EXTRACT TO READ:
:::::

Drama, delight and dismay in Pittsburgh. …

December 27th, 2002, 11:57 PM by Goddess

Sitting here wasted and wounded

At this old piano

Trying hard to capture the moment, but

This morning I don’t know

‘Cause a bottle of vodka’s still lodged in my head

And some blonde gave me nightmares

I think that she’s still in my bed

As I dream about movies

They won’t make of me

When I’m dead.”

— Bon Jovi, “Bed of Roses” —

Much like Jon Bon Jovi wrote the above lyrics during a hungover morning in a hotel room, here I sit, enjoying the silence during my second and final night at the Ramada, on a discounted stay won through being the highest bidder during a charity auction last year. Aaaah, hotels are so totally the way to go. I spent my first night in the ‘Burgh on Mom’s couch, and I’ll spend the next two nights there as well, but crashing at the hotel has been my dream vacation. Eatin’ Starbucks Java Chip ice cream, drinkin’ beer, scribblin’ in my notebook — this, my friends, is living.

This freedom came at a price, however. Although I love my mother and my grandfather dearly, well, they can be suffocating, sometimes. Shit, I felt guilty leaving to come to the hotel — that’s how good at inflicting guilt trips they can be (the Carnival Cruises of guilt trips, I assure you). Mom asked me to call her tonight (trust me, she’ll beat me to it — I work a lot slower than she does on the phone thing), but of anyone, I want to call Shan the most. I miss her — it’s like we have become such a unit that I feel like, now that we’re on separate coasts, that there’s a part of me somewhere that I can’t reach.

The drive here was TREACHEROUS. I decided, after I finished my last blog entry, to throw the cat in the car and brave Mother Nature, who was obviously, like me, PMSing like a madwoman. I told the family that I WASN’T going to attempt the commute, but that gave me time to do the drive slowly but surely, without them worrying where the hell I was. And sure enough, when I showed up on their doorstep, they were floored. I did NOT tell them about all the accidents, icy patches and blustery winds that damn near knocked the car off course. All I told them is that it took a full tank of gas to give the car enough power to make it one way (it usually takes no more than a quarter-tank, if that).

Ironically, they had just sat down to dinner, and well, I had called Mom from Breezewood to tell her to throw the turkey in the oven. She chose not to tell my grandfather, so when he was starting to eat his beautiful Xmas dinner, he said that the only thing that could possibly make the meal better would be if I were there. Awwww. So, ironically, on cue, I parked the car and ran in with the cat in her cage, and he looked so bloody thrilled to see me — it’s like he didn’t believe it were really me. Shit, I have always had perfect timing, and this was no exception. 🙂 And dinner rocked. Thanks, Mom!!!

:::::

DATASET RECORDS:

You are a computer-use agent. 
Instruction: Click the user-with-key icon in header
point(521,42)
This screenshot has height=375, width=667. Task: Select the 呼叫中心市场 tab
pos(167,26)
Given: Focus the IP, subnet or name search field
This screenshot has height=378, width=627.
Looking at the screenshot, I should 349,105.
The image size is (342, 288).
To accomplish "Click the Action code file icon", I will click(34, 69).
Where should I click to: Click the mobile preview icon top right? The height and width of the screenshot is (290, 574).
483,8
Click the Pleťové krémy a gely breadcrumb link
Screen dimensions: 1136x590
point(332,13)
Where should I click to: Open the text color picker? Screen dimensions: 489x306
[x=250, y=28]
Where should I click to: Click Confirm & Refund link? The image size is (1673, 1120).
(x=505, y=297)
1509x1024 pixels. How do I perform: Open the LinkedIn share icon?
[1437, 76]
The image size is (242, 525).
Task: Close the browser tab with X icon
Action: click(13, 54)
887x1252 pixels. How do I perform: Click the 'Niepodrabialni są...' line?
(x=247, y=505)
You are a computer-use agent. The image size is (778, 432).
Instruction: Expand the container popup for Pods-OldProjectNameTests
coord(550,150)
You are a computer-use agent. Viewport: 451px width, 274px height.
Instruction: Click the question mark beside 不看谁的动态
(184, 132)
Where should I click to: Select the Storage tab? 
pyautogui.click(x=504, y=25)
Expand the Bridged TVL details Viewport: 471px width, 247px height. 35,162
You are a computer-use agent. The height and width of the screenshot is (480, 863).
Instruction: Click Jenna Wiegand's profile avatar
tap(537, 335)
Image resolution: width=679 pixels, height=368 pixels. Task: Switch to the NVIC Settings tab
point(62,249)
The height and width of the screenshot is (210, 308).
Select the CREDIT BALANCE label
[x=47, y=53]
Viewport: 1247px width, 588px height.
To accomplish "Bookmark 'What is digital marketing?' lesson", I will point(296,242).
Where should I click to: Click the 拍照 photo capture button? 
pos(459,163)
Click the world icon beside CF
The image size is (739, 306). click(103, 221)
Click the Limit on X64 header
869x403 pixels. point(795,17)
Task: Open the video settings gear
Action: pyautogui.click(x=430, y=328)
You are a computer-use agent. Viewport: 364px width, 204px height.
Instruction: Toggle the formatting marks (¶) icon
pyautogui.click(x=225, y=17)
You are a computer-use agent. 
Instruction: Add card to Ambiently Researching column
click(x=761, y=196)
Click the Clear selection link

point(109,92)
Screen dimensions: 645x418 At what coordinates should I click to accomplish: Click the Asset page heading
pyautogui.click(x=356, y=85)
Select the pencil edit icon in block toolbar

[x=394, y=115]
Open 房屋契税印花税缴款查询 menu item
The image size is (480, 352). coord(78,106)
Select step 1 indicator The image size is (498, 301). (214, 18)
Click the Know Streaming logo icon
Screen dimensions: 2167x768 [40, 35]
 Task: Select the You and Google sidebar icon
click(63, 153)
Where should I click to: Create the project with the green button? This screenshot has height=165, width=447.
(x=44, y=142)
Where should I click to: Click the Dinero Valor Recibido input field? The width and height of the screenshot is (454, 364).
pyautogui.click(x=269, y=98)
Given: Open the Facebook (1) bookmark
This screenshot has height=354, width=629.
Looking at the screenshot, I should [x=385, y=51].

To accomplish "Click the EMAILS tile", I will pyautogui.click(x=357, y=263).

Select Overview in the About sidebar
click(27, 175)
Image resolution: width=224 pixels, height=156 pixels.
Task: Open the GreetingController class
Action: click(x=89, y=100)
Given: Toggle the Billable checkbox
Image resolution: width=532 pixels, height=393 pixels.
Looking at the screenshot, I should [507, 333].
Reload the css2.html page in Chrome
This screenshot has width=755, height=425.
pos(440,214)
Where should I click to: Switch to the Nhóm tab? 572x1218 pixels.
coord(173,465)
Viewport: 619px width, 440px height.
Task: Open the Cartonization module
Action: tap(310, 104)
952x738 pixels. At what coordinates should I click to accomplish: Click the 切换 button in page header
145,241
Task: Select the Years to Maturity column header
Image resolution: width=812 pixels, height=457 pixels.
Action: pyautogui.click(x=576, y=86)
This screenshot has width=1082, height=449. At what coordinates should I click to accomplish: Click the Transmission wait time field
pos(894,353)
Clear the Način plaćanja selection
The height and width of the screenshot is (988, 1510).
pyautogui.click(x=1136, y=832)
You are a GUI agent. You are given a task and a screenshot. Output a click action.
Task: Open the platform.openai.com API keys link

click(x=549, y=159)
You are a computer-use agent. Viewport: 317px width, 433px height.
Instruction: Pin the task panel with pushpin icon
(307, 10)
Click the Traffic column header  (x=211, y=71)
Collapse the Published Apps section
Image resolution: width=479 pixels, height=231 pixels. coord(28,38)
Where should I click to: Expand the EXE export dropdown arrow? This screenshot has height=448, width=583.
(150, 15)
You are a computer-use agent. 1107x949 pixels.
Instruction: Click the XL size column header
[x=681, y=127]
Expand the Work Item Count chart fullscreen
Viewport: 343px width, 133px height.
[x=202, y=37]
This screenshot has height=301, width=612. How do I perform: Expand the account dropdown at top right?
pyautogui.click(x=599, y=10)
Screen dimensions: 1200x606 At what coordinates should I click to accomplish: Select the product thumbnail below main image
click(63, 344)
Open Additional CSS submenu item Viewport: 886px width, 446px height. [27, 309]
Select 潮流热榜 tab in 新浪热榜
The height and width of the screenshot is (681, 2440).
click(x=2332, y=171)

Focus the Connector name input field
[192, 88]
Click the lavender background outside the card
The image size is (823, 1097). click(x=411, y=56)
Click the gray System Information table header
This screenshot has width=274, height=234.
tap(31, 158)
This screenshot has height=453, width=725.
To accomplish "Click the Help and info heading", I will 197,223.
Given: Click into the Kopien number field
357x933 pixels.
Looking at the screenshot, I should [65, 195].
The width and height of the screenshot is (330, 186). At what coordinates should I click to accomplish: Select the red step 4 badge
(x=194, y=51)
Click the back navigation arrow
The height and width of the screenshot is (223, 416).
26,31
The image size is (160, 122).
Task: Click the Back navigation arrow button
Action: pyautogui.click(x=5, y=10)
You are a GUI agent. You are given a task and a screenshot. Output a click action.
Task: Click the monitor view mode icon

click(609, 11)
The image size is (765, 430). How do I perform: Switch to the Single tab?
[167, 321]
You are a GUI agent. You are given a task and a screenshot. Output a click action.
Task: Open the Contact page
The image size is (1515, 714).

:::::

Give back the part of the Pittsburgh blog entry between "The drive here" and "quarter-tank, if that).", inclusive. The lines play no part in this work.

TASK SOLUTION:
The drive here was TREACHEROUS. I decided, after I finished my last blog entry, to throw the cat in the car and brave Mother Nature, who was obviously, like me, PMSing like a madwoman. I told the family that I WASN’T going to attempt the commute, but that gave me time to do the drive slowly but surely, without them worrying where the hell I was. And sure enough, when I showed up on their doorstep, they were floored. I did NOT tell them about all the accidents, icy patches and blustery winds that damn near knocked the car off course. All I told them is that it took a full tank of gas to give the car enough power to make it one way (it usually takes no more than a quarter-tank, if that).